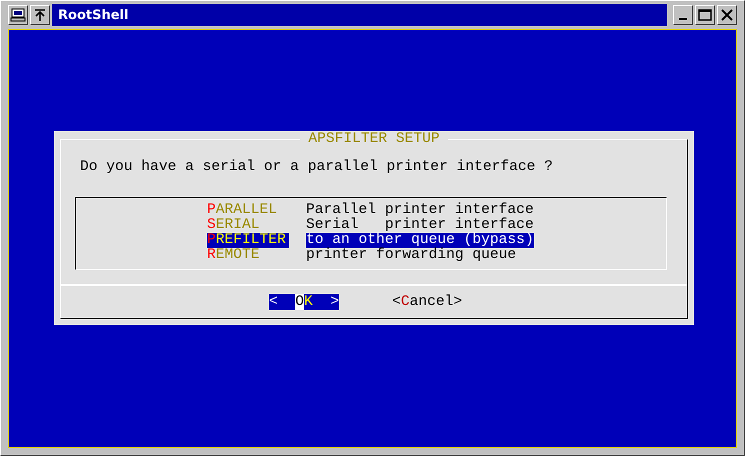 The image size is (745, 456). What do you see at coordinates (317, 167) in the screenshot?
I see `prompt-text: Do you have a serial or a parallel printer interface ?` at bounding box center [317, 167].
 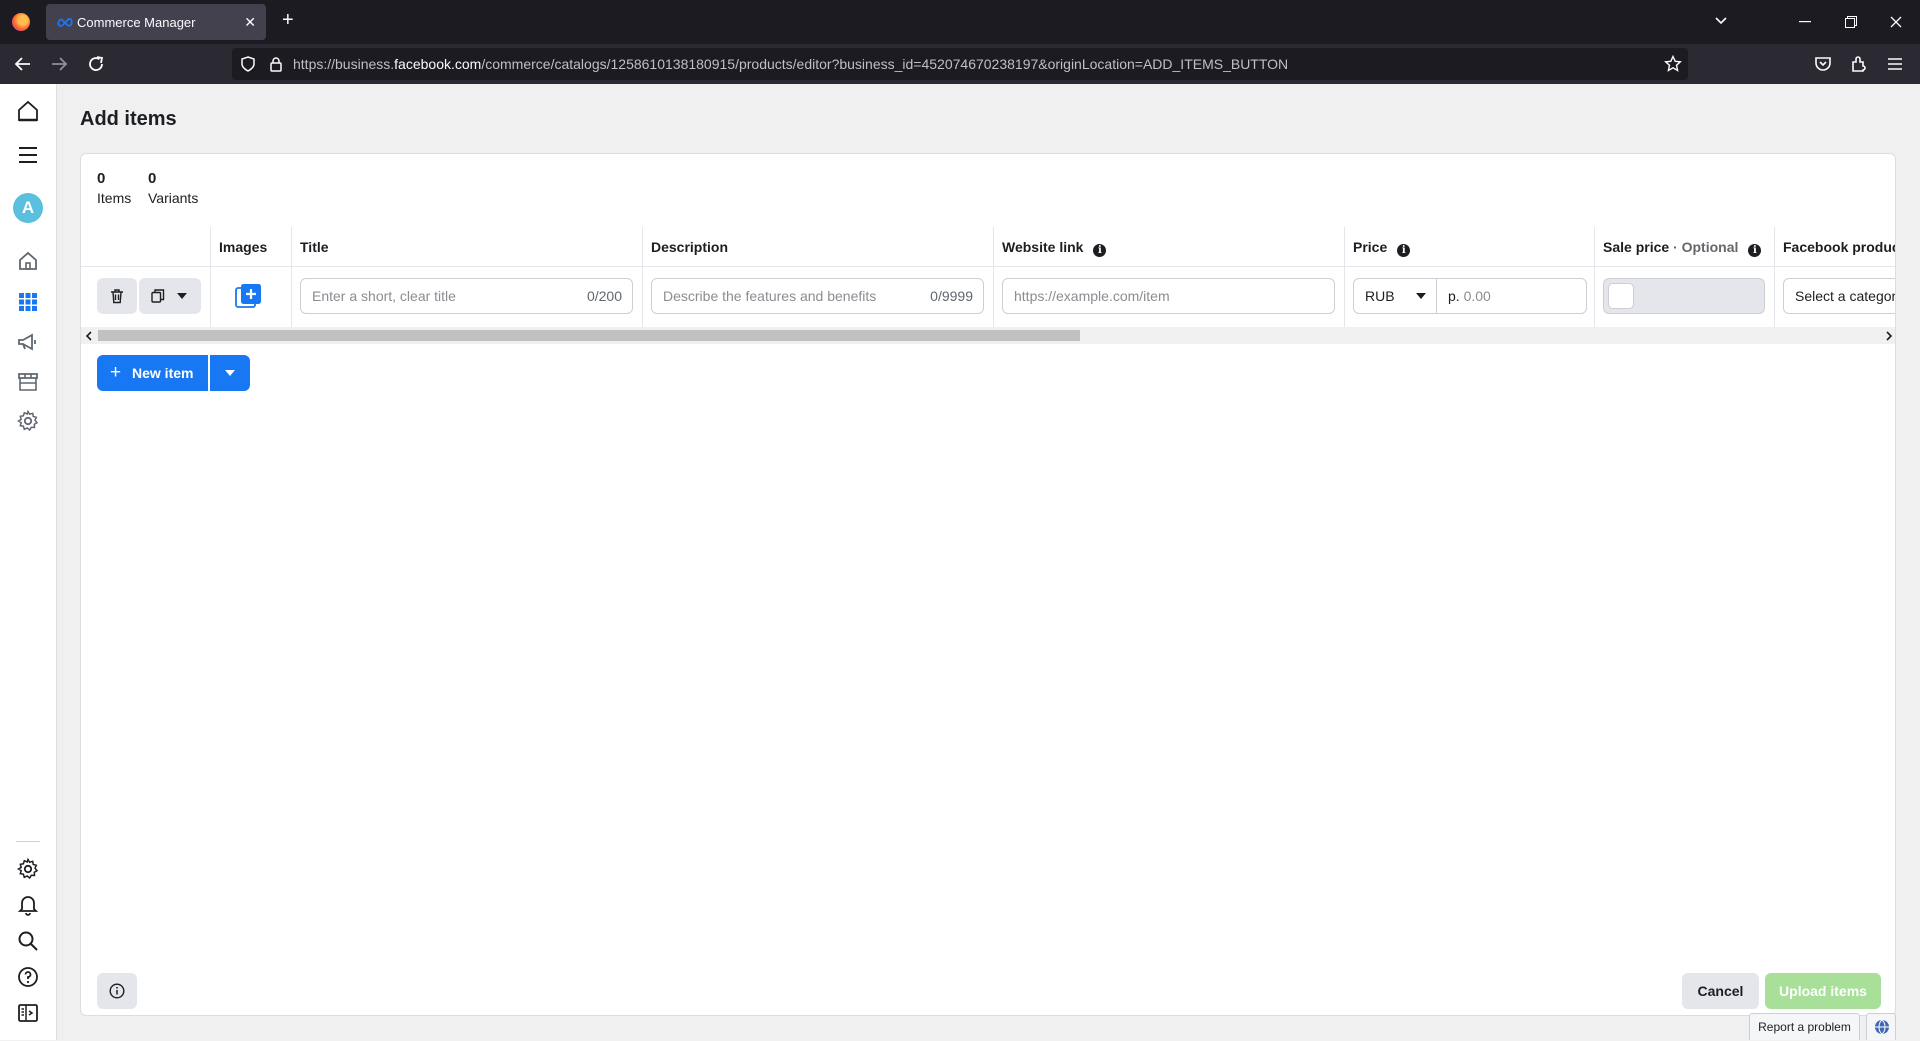 What do you see at coordinates (1851, 22) in the screenshot?
I see `restore-icon` at bounding box center [1851, 22].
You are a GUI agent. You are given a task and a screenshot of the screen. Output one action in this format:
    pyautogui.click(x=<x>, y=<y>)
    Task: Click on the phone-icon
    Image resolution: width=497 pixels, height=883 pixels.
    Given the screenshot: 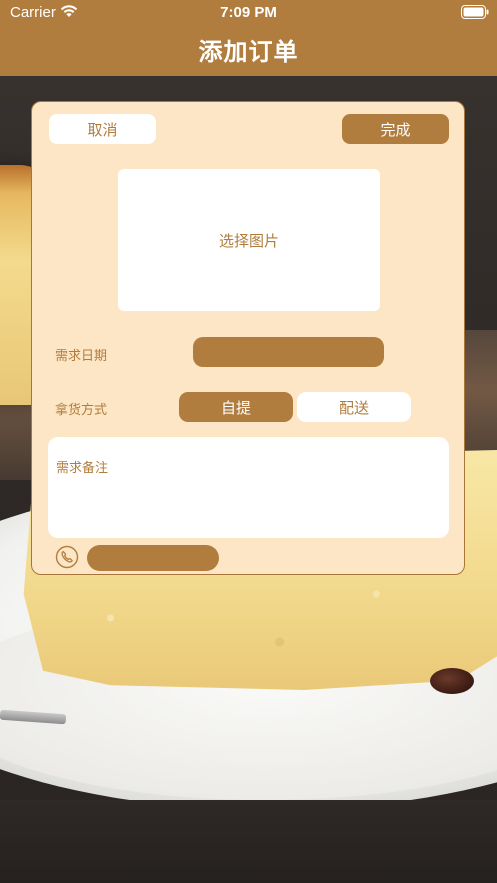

*TASK INSTRUCTIONS*.
Please rewrite all of the data above with "phone-icon" changed to "settings-icon" and nothing else altered, leaving out the pictures.

*SOLUTION FOR THIS EXERCISE*.
 The image size is (745, 456). What do you see at coordinates (317, 167) in the screenshot?
I see `prompt-text: Do you have a serial or a parallel printer interface ?` at bounding box center [317, 167].
  What do you see at coordinates (1851, 22) in the screenshot?
I see `restore-icon` at bounding box center [1851, 22].
You are a GUI agent. You are given a task and a screenshot of the screen. Output one action in this format:
    pyautogui.click(x=<x>, y=<y>)
    Task: Click on the settings-icon
    Image resolution: width=497 pixels, height=883 pixels.
    Given the screenshot: 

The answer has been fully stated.